A lo largo de su carrera, Steve Carell ha demostrado que la comedia puede ser un territorio profundamente humano. Desde personajes entrañables hasta figuras torpemente carismáticas, su filmografía ha explorado el humor como una forma de mirar la fragilidad de las personas. Con Rooster, su nueva serie como protagonista y productor ejecutivo, el actor vuelve a ese terreno con una historia que, de manera inesperada, toca una fibra personal: la relación entre un padre y su hija.
El proyecto nació de una conversación con Bill Lawrence, creador de Ted Lasso. Carell recordó durante una charla con MILENIO que la idea lo atrapó desde el inicio, “Bill me presentó esta idea y me encantó. Luego se fue a escribirla con su socio, Matt Tarses. Leí el piloto, me encantó y le dije: ‘Quiero hacerlo’. Y él respondió: ‘Está bien, entonces eres productor ejecutivo’. Y así ocurrió”, dijo entre risas sobre lo sencillo que le resultó involucrarse con las mentes maestras del proyecto.
Aunque terminó involucrado también en el desarrollo creativo, Carell explicó que su prioridad siempre fue actuar dentro de un proyecto que funciona como un ensamble, “no entré pensando en eso (ser productor que toma decisiones). Solo quería participar, dar vida a este personaje. Y claro que soy productor ejecutivo y doy mi opinión sobre detalles creativos y cosas así, pero me veo a mí mismo como actor en este proyecto, es parte de lo que buscaba desde que leí el guión”.
Un personaje que dialoga con su vida
En Rooster, Carell interpreta a Greg, un hombre que decide cambiar de rumbo al integrarse a un nuevo entorno académico mientras intenta reconstruir distintas áreas de su vida. Uno de los vínculos centrales de la historia es el que mantiene con su hija, un punto que resonó con la experiencia personal del actor, porque “Greg es un personaje con el que puedo identificarme. No soy yo, pero el hecho de que tenga una hija de una edad similar a la de mi hija. Hizo que los tres tuviéramos esa relación en mente”, dijo.
Ese paralelismo, señaló, fue el punto de partida emocional de la serie, “aunque no es exactamente la relación que yo tengo con mi hija, es algo que resulta muy interesante para nosotros como punto de partida para hacia dónde va la serie”. Y es que, para Carell, Greg también representa el deseo de reinventarse, “me gustó el mundo de la academia y el hecho de que este hombre nunca haya tenido esa experiencia y, de alguna forma, la anhele.

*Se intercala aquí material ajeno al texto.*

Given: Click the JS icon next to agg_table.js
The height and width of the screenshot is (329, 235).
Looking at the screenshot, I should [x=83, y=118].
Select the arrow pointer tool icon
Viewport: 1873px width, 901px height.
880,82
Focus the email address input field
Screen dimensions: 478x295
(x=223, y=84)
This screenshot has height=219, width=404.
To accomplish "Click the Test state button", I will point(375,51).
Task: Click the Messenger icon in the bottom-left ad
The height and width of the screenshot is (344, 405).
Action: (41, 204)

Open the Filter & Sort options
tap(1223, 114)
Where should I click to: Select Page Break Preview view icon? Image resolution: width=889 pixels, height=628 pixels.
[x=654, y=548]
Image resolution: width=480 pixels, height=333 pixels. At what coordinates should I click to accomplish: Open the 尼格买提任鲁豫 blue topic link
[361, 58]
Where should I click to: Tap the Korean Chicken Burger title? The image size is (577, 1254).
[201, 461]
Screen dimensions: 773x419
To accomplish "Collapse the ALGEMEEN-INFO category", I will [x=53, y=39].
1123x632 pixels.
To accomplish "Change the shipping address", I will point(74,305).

Va ahí para reinventarse y descubrir quién quiere ser durante el resto de su vida”.
Humor que también abraza la emoción
La serie combina momentos cómicos con dinámicas familiares complejas, algo que también destaca la actriz Charly Clive, quien interpreta a Carrie, “ella es un personaje que describiría como una mujer muy inteligente, obstinada, con un humor ácido, que tiene muchas cosas sobre sus hombros y que está bastante desesperada por no demostrarlo”, dijo la actriz sobre su personaje, uno que le ha enseñado también lo que es aprender de un grande de la comedia como Steve Carell.
Para Clive, la comedia es precisamente lo que permite que las emociones se vuelvan más profundas, “muchas veces las personas usan la comedia como un mecanismo de defensa o como una red de seguridad para aterrizar de forma más suave durante momentos traumáticos o difíciles. Y eso es algo con lo que todos podemos identificarnos. Creo que los mejores dramas tienen suficiente ligereza para que puedas entrar en ellos, y esta comedia tiene suficiente drama para que el humor se vuelva gratificante”.
La química detrás de cámara
La relación entre los personajes también se construyó desde una dinámica natural entre los actores, explicó Carell, no existió una preparación previa, más bien una confianza que surge del profesionalismo en el set, “simplemente encontramos una química instantánea y una confianza entre nosotros”. Ese ambiente relajado permitió que las escenas fluyeran con naturalidad, “podíamos estar conversando, y de pronto decían ‘acción’, y empezábamos a hablar como nuestros personajes. De esa manera se siente muy natural”.
Después de proyectos que lo consolidaron como una de las figuras más influyentes del género, incluida la icónica The Office, Carell vuelve a demostrar que su talento no está únicamente en provocar risas, sino en encontrar humanidad dentro de ellas. Con Rooster, esa mirada se posa en un hombre que busca redefinirse mientras intenta entender su papel como padre. Un territorio emocional que, incluso para un actor acostumbrado a habitar personajes memorables, resulta sorprendentemente cercano.